AUTHOR=Marcon Lediane , Sotiri Klajdi , Bleninger Tobias , Lorke Andreas , Männich Michael , Hilgert Stephan TITLE=Acoustic Mapping of Gas Stored in Sediments of Shallow Aquatic Systems Linked to Methane Production and Ebullition Patterns JOURNAL=Frontiers in Environmental Science VOLUME=10 YEAR=2022 URL=https://www.frontiersin.org/journals/environmental-science/articles/10.3389/fenvs.2022.876540 DOI=10.3389/fenvs.2022.876540 ISSN=2296-665X ABSTRACT=

Bubble-mediated transport is the predominant pathway of methane emissions from inland waters, which are a globally significant sources of the potent greenhouse gas to the atmosphere.
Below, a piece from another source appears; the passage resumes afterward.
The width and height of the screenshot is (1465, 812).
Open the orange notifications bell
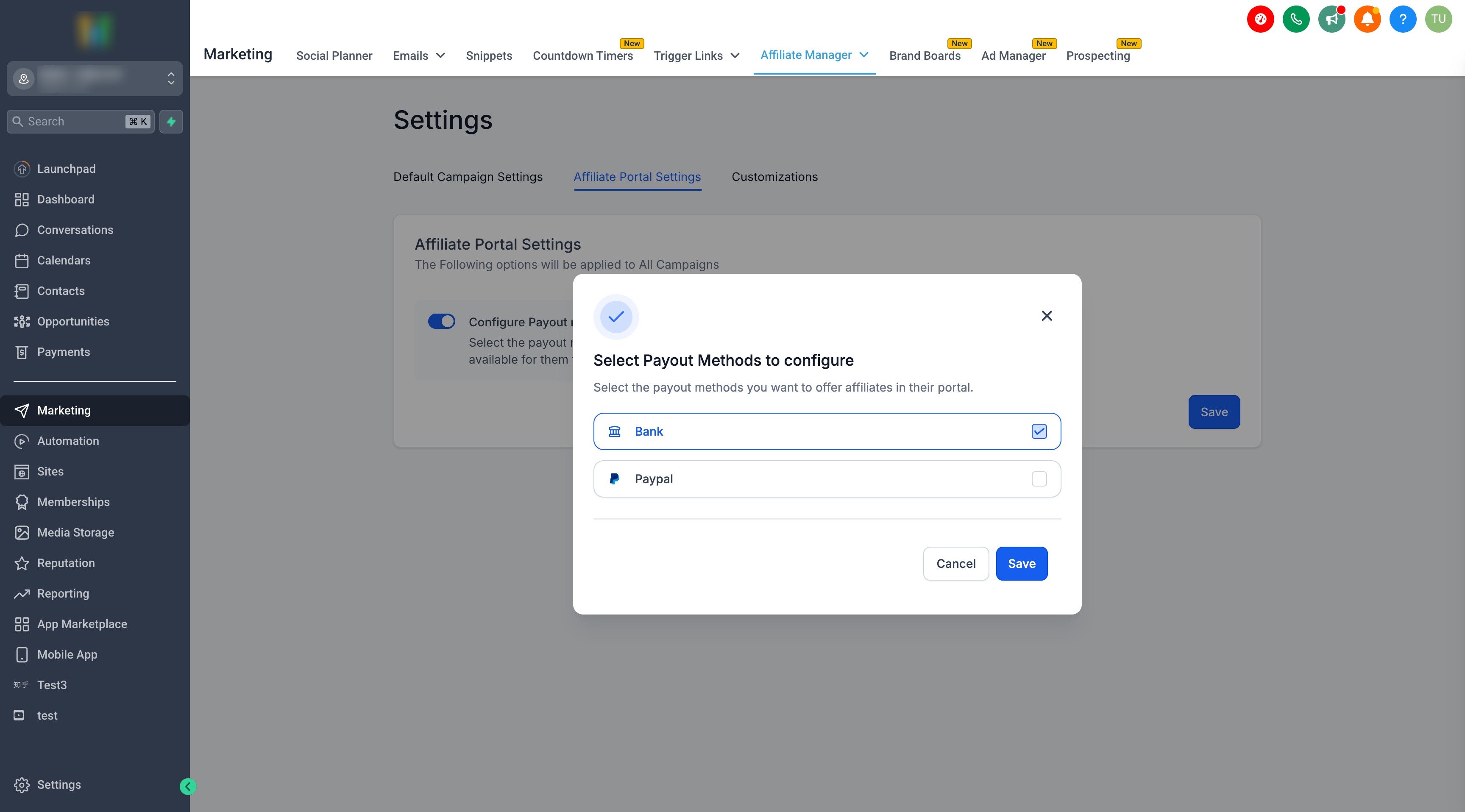tap(1367, 19)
High uncertainties exist in emission estimates due to high spatial and temporal variability. Acoustic methods have been applied for the spatial mapping of ebullition rates by quantification of rising gas bubbles in the water column. However, the high temporal variability of ebullition fluxes can influence estimates of mean emission rates if they are based on reduced surveys. On the other hand, echo sounding has been successfully applied to detect free gas stored in the sediment, which provide insights into the spatial variability of methane production and release. In this study, a subtropical, midsize, mesotrophic drinking water reservoir in Brazil was investigated to address the spatial and temporal variability of free gas stored in the sediment matrix. High spatial resolution maps of gas content in the sediment were estimated from echo-sounding surveys. The gas content was analyzed in relation to water depth, sediment deposition, and organic matter content (OMC) available from previous studies, to investigate its spatial variability. The analysis was further supported by measurements of potential methane production rates, porewater methane concentration, and ebullition flux. The largest gas content (above average) was found at locations with high sediment deposition, and its magnitude depended on the water depth. At shallow water depth (<10 m), high methane production rates support gas-rich sediment, and ebullition is observed to occur rather continuously. At larger water depth (>12 m), the gas stored in the sediment is released episodically during short events. An artificial neural network model was successfully trained to predict the gas content in the sediment as a function of water depth, OMC, and sediment thickness (R2 = 0.89). Largest discrepancies were observed in the regions with steep slopes and for low areal gas content (<4 L m−2). Although further improvements are proposed, we demonstrate the potential of echo-sounding for gas detection in the sediment, which combined with sediment and water body characteristics provides insights into the processes that regulate methane emissions from inland waters.